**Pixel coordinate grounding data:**
**********
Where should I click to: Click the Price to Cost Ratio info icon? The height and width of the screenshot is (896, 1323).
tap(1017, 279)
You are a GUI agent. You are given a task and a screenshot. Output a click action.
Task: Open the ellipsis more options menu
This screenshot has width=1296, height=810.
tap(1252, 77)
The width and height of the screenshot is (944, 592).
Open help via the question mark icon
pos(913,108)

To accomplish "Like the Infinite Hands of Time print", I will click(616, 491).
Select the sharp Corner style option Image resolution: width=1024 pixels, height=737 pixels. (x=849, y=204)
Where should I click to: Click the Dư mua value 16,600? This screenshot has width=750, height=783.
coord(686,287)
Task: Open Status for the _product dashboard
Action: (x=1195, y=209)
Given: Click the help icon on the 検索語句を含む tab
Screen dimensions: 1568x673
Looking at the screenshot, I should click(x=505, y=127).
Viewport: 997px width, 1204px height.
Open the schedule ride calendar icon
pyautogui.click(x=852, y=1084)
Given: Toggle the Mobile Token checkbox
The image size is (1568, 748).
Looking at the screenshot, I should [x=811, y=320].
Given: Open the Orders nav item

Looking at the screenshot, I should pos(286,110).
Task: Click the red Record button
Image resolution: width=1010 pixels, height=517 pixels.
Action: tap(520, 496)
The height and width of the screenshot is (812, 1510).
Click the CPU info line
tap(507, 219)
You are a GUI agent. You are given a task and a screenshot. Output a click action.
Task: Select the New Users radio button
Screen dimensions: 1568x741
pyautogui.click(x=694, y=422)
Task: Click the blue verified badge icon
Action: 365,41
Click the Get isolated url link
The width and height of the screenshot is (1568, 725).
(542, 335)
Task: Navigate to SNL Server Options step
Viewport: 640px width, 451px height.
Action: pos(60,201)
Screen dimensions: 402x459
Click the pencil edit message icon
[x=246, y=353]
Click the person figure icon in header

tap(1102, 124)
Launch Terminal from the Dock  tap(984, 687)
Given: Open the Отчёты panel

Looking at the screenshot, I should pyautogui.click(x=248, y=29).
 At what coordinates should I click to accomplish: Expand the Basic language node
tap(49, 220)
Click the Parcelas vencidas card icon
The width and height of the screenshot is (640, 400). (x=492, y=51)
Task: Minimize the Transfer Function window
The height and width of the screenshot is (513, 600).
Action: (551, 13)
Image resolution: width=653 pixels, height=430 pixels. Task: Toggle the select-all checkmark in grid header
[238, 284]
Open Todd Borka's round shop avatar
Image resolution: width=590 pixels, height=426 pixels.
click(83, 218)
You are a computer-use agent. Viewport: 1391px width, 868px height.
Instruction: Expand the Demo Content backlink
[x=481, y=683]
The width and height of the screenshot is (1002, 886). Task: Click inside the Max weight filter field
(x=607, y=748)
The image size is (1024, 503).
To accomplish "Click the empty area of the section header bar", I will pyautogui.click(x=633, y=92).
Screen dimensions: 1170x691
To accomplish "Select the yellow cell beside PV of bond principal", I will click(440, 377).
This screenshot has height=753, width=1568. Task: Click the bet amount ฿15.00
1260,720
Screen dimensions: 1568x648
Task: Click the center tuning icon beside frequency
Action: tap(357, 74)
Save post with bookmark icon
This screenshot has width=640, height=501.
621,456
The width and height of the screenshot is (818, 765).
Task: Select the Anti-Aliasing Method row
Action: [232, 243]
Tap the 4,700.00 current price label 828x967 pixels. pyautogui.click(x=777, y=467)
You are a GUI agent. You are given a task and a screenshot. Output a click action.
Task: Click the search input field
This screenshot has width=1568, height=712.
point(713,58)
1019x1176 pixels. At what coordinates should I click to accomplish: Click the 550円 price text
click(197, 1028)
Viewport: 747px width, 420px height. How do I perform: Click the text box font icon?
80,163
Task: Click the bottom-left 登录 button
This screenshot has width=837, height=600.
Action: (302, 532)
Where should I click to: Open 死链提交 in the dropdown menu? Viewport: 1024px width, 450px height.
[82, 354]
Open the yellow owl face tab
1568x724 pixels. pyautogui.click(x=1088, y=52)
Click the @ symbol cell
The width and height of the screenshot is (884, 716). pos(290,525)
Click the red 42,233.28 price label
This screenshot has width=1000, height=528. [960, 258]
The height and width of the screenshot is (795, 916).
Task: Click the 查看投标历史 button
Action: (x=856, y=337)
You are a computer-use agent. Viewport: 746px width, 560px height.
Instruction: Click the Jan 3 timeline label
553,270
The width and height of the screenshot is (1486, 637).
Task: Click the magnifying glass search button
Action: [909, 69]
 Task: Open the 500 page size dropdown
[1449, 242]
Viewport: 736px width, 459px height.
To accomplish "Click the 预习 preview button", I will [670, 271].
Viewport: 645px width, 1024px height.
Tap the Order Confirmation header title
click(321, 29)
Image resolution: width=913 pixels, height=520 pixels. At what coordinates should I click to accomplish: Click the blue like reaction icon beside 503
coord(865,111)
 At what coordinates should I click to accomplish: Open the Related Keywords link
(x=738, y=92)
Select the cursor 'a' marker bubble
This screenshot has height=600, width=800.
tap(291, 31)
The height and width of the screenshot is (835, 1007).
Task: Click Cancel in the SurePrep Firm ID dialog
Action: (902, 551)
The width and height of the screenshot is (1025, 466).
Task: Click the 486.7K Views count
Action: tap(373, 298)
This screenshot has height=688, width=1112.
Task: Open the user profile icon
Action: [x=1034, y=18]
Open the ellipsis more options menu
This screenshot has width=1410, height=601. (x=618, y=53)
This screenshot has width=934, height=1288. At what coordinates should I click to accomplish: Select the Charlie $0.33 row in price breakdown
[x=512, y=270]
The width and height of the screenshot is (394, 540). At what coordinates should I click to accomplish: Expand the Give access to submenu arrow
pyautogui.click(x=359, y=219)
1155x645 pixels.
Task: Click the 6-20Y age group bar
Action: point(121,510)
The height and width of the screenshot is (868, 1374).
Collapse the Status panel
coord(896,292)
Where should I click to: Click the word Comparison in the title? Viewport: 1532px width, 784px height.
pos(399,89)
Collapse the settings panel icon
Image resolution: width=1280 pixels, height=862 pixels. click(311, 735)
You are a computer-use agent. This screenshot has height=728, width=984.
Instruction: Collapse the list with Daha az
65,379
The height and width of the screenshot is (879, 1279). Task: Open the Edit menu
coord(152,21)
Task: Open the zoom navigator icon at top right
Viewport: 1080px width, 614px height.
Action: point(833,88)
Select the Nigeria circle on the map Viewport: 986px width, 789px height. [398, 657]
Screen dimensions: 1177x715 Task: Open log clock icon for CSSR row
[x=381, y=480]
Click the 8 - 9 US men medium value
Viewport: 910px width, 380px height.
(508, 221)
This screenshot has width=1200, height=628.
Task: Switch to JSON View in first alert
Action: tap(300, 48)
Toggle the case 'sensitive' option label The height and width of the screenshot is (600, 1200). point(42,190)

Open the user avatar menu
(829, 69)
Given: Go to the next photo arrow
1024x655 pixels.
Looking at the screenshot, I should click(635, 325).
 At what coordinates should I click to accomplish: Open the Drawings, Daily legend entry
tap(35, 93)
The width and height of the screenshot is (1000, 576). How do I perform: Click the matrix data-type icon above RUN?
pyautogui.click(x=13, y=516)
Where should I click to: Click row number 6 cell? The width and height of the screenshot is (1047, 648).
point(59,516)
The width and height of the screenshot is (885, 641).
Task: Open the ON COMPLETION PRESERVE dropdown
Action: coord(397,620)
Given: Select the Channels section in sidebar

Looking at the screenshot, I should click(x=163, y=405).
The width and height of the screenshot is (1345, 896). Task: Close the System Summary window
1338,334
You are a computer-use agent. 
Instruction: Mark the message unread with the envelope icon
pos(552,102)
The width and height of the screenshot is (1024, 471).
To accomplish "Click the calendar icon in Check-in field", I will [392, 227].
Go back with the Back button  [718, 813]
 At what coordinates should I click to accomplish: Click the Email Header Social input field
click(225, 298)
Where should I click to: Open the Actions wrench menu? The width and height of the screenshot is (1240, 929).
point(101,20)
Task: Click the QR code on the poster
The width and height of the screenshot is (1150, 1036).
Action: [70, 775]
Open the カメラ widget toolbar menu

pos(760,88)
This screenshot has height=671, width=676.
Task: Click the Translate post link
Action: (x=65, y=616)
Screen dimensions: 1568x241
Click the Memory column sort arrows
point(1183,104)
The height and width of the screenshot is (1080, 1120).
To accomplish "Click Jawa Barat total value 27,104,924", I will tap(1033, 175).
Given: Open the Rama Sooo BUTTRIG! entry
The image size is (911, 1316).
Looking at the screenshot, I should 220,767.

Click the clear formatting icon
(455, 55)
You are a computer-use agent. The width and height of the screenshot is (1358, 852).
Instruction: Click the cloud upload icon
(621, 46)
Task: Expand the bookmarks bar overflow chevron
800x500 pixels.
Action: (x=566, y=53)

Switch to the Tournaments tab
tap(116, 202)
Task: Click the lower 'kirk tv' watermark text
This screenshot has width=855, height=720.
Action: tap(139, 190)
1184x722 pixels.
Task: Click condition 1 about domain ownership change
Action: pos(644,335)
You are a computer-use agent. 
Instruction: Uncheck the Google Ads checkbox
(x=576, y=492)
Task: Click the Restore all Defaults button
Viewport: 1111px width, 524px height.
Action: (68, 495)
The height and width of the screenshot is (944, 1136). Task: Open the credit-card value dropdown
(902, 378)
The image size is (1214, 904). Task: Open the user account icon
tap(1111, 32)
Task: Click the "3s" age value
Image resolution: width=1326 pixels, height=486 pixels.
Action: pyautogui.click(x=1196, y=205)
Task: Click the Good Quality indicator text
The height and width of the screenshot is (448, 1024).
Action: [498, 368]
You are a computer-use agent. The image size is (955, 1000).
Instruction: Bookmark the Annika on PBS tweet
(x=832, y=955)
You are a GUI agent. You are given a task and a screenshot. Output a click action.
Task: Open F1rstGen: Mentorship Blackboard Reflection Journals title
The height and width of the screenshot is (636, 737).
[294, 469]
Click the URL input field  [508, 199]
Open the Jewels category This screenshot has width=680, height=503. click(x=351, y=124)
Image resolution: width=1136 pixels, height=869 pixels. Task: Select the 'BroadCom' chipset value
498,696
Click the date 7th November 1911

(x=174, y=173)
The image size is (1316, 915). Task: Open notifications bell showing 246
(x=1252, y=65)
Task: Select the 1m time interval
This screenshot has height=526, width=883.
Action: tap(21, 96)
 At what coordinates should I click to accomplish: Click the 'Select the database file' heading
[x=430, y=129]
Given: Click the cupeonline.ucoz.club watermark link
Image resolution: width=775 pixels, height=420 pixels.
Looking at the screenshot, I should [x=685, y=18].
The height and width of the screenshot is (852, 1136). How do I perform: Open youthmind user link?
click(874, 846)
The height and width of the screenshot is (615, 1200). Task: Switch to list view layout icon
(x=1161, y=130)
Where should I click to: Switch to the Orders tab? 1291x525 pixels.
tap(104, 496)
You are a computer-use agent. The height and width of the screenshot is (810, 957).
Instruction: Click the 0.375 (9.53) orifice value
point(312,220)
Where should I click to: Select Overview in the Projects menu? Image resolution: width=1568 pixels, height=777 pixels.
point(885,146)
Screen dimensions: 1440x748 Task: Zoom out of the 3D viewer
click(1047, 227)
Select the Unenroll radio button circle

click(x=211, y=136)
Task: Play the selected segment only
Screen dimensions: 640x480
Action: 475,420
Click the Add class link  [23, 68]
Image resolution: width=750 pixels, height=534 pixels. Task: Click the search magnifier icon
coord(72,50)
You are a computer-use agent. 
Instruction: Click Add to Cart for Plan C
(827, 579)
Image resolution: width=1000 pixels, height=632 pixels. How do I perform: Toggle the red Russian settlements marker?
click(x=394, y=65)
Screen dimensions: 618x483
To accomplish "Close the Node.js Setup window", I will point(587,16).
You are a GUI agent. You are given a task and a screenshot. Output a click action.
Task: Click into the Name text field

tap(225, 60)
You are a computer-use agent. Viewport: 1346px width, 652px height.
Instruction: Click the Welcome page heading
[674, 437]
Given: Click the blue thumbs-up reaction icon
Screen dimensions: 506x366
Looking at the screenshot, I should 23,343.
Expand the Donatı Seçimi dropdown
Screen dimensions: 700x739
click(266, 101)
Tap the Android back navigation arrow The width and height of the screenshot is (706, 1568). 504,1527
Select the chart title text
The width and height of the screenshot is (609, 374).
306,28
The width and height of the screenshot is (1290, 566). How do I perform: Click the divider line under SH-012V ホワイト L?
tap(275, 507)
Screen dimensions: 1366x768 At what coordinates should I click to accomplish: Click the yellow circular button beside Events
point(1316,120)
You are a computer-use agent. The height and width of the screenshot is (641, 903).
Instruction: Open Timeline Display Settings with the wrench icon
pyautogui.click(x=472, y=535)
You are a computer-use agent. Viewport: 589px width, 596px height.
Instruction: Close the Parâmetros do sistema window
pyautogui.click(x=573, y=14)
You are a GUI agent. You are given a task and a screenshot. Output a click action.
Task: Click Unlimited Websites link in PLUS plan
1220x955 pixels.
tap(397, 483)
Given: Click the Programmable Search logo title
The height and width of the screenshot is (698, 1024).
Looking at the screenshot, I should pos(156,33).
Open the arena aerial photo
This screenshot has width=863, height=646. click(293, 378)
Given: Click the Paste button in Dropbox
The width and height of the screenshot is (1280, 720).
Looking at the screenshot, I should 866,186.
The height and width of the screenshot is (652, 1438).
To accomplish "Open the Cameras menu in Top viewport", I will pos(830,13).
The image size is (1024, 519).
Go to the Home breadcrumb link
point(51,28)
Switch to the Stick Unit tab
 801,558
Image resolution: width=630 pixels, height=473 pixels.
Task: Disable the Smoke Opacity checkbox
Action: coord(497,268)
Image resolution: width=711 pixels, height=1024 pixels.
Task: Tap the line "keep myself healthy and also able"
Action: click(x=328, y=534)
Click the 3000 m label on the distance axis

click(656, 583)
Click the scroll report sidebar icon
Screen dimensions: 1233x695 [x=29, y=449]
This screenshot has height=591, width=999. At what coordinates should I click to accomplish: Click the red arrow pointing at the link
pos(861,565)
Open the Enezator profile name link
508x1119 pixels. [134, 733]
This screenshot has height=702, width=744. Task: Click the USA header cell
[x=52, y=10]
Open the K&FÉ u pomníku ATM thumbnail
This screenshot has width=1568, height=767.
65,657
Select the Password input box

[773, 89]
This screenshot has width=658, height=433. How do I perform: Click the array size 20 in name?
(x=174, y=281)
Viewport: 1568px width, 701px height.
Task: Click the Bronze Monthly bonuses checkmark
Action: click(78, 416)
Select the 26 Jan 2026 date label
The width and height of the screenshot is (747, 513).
**********
**Directions for this task:**
All lines above between those holding "Viewport: 640px width, 451px height." and "The image size is (1024, 503).", inclusive, must be set down unchanged, and no other line may be included.

**Finished task:**
Viewport: 640px width, 451px height.
Action: pos(60,201)
Screen dimensions: 402x459
Click the pencil edit message icon
[x=246, y=353]
Click the person figure icon in header

tap(1102, 124)
Launch Terminal from the Dock  tap(984, 687)
Given: Open the Отчёты panel

Looking at the screenshot, I should pyautogui.click(x=248, y=29).
 At what coordinates should I click to accomplish: Expand the Basic language node
tap(49, 220)
Click the Parcelas vencidas card icon
The width and height of the screenshot is (640, 400). (x=492, y=51)
Task: Minimize the Transfer Function window
The height and width of the screenshot is (513, 600).
Action: (551, 13)
Image resolution: width=653 pixels, height=430 pixels. Task: Toggle the select-all checkmark in grid header
[238, 284]
Open Todd Borka's round shop avatar
Image resolution: width=590 pixels, height=426 pixels.
click(83, 218)
You are a computer-use agent. Viewport: 1391px width, 868px height.
Instruction: Expand the Demo Content backlink
[x=481, y=683]
The width and height of the screenshot is (1002, 886). Task: Click inside the Max weight filter field
(x=607, y=748)
The image size is (1024, 503).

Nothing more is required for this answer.